10 November 2015 - 11:00 - 15:00
Introduction
East Asia’s increasingly shrill territorial disputes over the past few years have exposed the region’s lack of mechanisms for maintaining sustainable peace, stoking fears that a disagreement could trigger a large conflict in the region.

A Friends of Europe conference on 10 November explored the “Asian Paradox” which is marked by the disconnect between the region’s burgeoning wealth and its lingering historical disputes and new power rivalries, nationalism and arms spending.
“In East Asia there is still an imbalance between helping the economy and neglecting the political agenda,” said Nur Hassan Wirajuda, a former Indonesian Minister of Foreign Affairs who is involved in several initiatives to build a stronger Asian security architecture. “Asia is increasingly seen as the new frontier of the 21st century – the up and coming centre of gravity of the world. On other hand, there are brewing conflicts, and the continent doesn’t seem to be ready to cope with them.”

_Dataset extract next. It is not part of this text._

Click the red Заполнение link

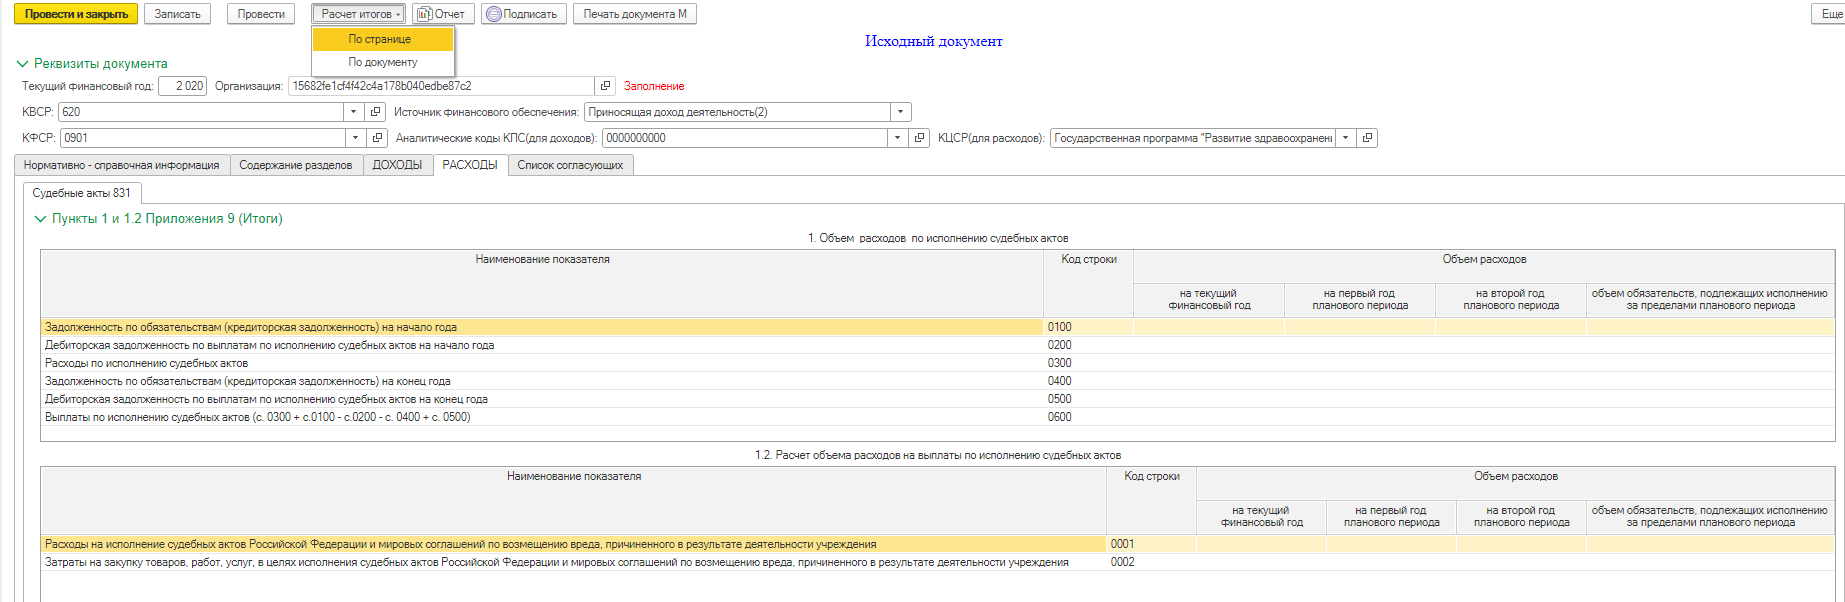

Read Nur Hassan Wirajuda's keynote speech here.

The conference looked at the unpredictable situation in North Korea, tensions between Japan, China and the Republic of Korea as well as Cross-Straits relations. The South China Sea has become a particular source of tension, due to conflicting territorial claims between China and both Vietnam and the Philippines. After recent Chinese land reclamation activities on a reef, the U.S. last month sent a destroyer nearby to highlight its freedom of navigation policy.

The sea was free of disputes until 40 years ago, but then natural resources were discovered, said Shicun Wu, President and senior research fellow of China’s National Institute for South China Sea Studies. Now, the region needs to learn lessons from Europe: on how to solve maritime disputes; on implementing an integrated maritime strategy; and on developing a security framework. “Currently, some mechanisms are working in Asia,” he said. “But there is no architecture like in Europe with the EU and NATO.”

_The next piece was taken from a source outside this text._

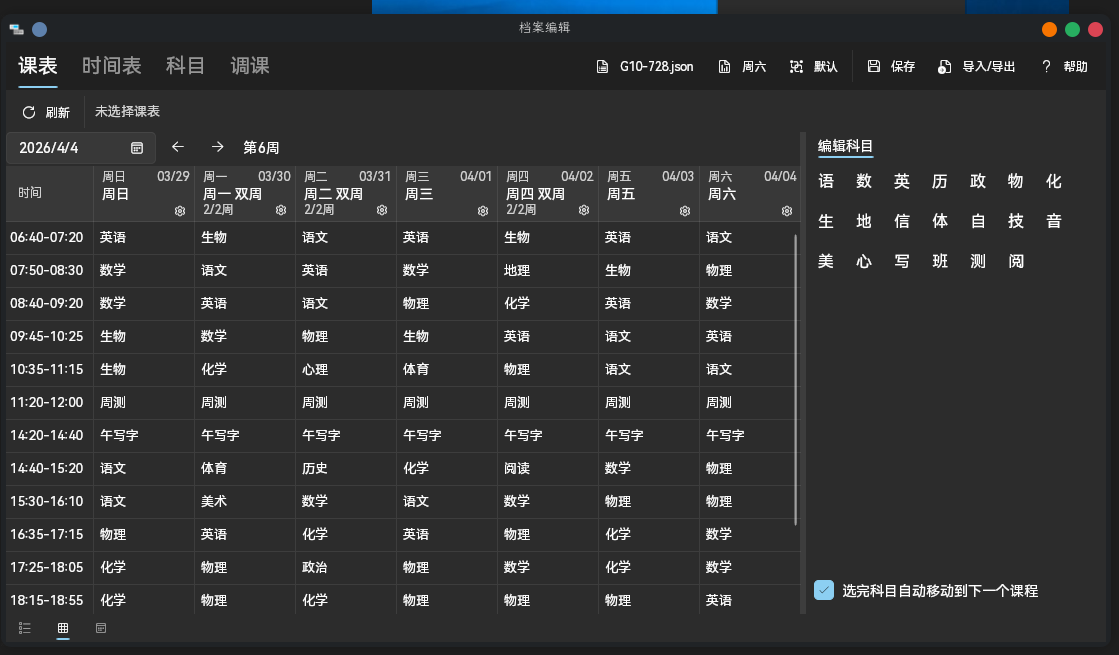Open the calendar picker icon in date field
This screenshot has height=655, width=1119.
137,148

Despite sometimes feeling a long way away, Europeans should be concerned by the possibility of any conflict, said Jamie Shea, Deputy Assistant Secretary General at the NATO Emerging Security Challenges Division and a Trustee of Friends of Europe. “NATO has an interest in stopping wars breaking out in areas where we have accumulated experience – and a war in Asia would be catastrophic for the European economy,” he said. “I do not buy the argument that economic integration is somehow going to ameliorate these issues. That doesn’t prevent countries acting against their interests and doing something suicidal like going to war. Look at Russia and Crimea.”

You may view discussions from this conference on Twitter using #SecurityEU.

Related content


Guest contributions from two featured speakers were published on the Friends of Europe website following the conference. Read them here:

Podcasts


Session I - Asian security today: living with a "cold peace"


Session II - Asian security tomorrow: working for peace in our time


Subscribe to Friends of Europe’s podcast service on Itunes. Android users can download Podomatic app on GooglePlay and search for Friends of Europe.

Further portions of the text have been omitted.